[Passage to read]

______________________________

The embodiment described and disclosed herein details aspects of the present invention in accordance with an interlocking cylindrical retainer/bushing assembly providing for an interim means to reliably locate the bushing onto the buss plate until a positive connection is established with a fastener passing through the buss plate and into an electrical component. The present invention therefore provides for significantly improved ease of assembly, improved reliability and reduced cost of manufacture. It is further contemplated that aspects of the disclosed embodiments permit the use of various and alternative materials, where the bushing is constructed of a material different from the buss plate and which may be plated or formed from a highly-conductive material.
In accordance with an embodiment disclosed herein, there is provided a buss plate connecting system comprising: an electrically conductive buss plate having a plurality of through holes; a bushing, disposed inline to a through hole within the buss plate having a hole therein said bushing coinciding with the through hole in the buss plate; and a circumferentially compressible cylindrical retainer inserted within the hole of the bushing and the through hole of the buss plate, to retain said bushing in general alignment with said buss plate through hole.
In accordance with another embodiment disclosed herein there is provided a buss plate connecting system having a first and second bushing, comprising: an electrically conductive buss plate having a plurality of through holes; a first and second bushing disposed inline to a through hole within the buss plate and having a hole therein said bushings coinciding with the hole in the buss plate; and a circumferentially compressible cylindrical retainer inserted within the hole of the first bushing, the buss plate through hole and the hole of the second bushing, to retain said bushings in general alignment with said buss plate through hole.
In accordance with a further embodiment disclosed herein there is provided a method of interconnecting a buss plate with a component comprising: placing at least one bushing in proximity to a through hole within a buss plate; compressing a cylindrical retainer, having a longitudinal slot, to reduce its diameter; inserting said retainer through a hole in the bushing and the buss plate through hole; and releasing the retainer thereby urging the bushing in alignment with said through hole in said buss plate.
Other objects and features of the invention will become apparent to those skilled in the art as the disclosure is made in the following detailed description of a preferred embodiment of the invention as illustrated in the accompanying sheets of drawing, which are not necessarily drawn to scale, and in which:
For a general understanding of the present invention, reference is made to the drawings. In the drawings, like reference numerals have been used throughout to designate identical elements.
The disclosed embodiment(s) provides for the reliable union of a plurality of buss plates and components without the requirement for soldering the bushing in place. The bushing assembly is arranged in such a manner so as to secure one or more bushings in place with the insertion of a circumferentially compressed split cylinder retainer or ferrule or similar device having an interference fit within and between the inside diameter of the bushing and the hole within the buss plate. The split cylinder or ferrule is made from either a conductive or dielectric material containing resilient properties and having a longitudinal opening, or slit, to enable the pin to flex (e.g., compress) and therefore allow for the reduction of the inherent diameter for ease of insertion. In alternative embodiments, the split cylinder may be made from heat-treated stainless steel and copper alloys such as phos-bronze, beryllium copper, etc. In an alternative configuration it is contemplated that the split cylinder may be made from a wire-form embodied within plastic molded pieces.

______________________________

[Given information]
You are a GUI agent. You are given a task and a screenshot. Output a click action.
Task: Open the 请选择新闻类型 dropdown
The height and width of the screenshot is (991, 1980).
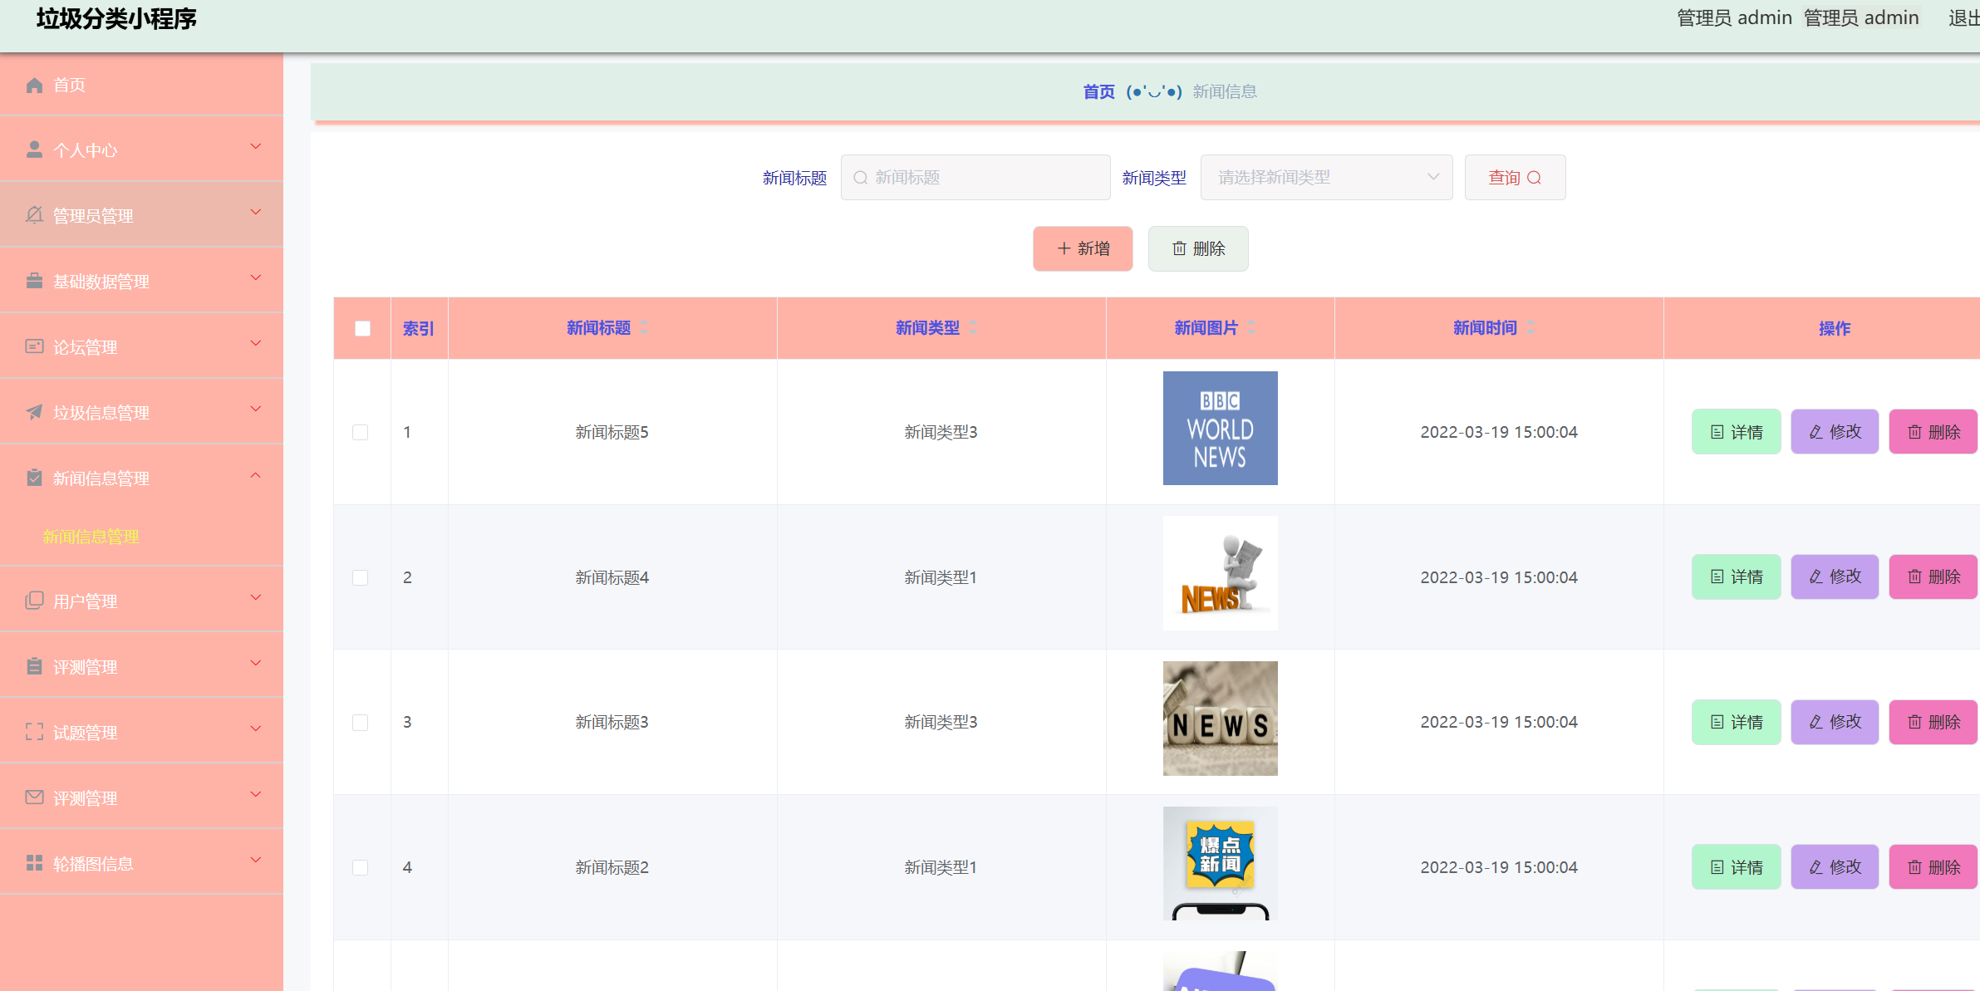pyautogui.click(x=1326, y=177)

______________________________

[Aim of the task] Continue the text about the buss plate bushing assembly from the point where it stops.

[Written response]
Although generally depicted in a cylindrical shape, it is further contemplated that the retainer 320, described in detail below, may be non-cylindrical in its cross-sectional shape. For example, the retainer may have an elliptical or polygonal (e.g., hex-shaped) cross-section so as to prevent or reduce the rotation of the bushings relative to the plates. In other words, the retainer may also decrease the likelihood that the bushing may move—in any direction, including rotation.
The split cylinder further comprises a profile, including a flared rim, flange or formed ridge at each of the ends, whereby the first flared end interacts with a complementary chamfer, annular ring or groove fashioned around the open end of the hole on the opposite side of the buss plate. The second flared end of the split cylinder retainer engages, for example, an annular groove or recess about at least a portion of the internal diameter of the bushing hole. In one embodiment, the annular grove may be replaced by a coined rim, which may produce a continuous or regularly-spaced projection of the inner diameter for the bushing—thereby providing a feature on the bushing that positively engages with the flared end of the retainer.
This engaging feature of the spring cylinder, such as the flared end or formed ridge, “locks” the bushing in position and maintains alignment between the bushing and the buss plate hole. Once the first end flare of the retainer is seated in the buss plate hole chamfer and the second end engaged within the groove of the bushing hole, the bushing/spring assembly is in order to accept a fastener, which is then screwed into a component connection. Accordingly, the construction of the power distribution assembly is now accomplished by simply fastening the plates to the components and thereby providing a well aligned electrical and mechanical interconnect without the requirement for pre-soldering a bushing in place. Furthermore, because the alignment of the contact bushing is accomplished using the retainer, the need for embossing or other pre-working of the conductive plates is reduced—leading to less distortion and fewer processing steps in the assembly process.
One aspect of the present invention deals with the basic problem of reliably locating bushing 110 in proximity to hole 420 without necessitating the step of first soldering bushing 110 into position as a pre-assembly requirement. In order to maintain bushing 110 in position for assembly, cylindrical retainer 320 is compressed and inserted through bushing 110 and subsequently pressed into hole 420 within buss plate 105, as depicted in
Now referring to
The tubular profile of cylindrical retainer 320 contains a number of distinctive features, one of which is a flare located about each of the open ends of the cylindrical retainer. Posterior flare 415 rests within bevel 435 of buss plate hole 420 so as to limit retainer 320 from pulling directly through hole 420. On the other hand anterior flare 425 engages groove or annular recess 122 within the annular diameter of hole 430 in bushing 110. Additionally, installation apertures 325 allow for the engagement of a compression tool (not shown) to facilitate the insertion of retainer 320 within buss plate 105. And lastly, a longitudinal slit 410, or opening, allows for clearance during the reduction in diameter when retainer 320 is compressed.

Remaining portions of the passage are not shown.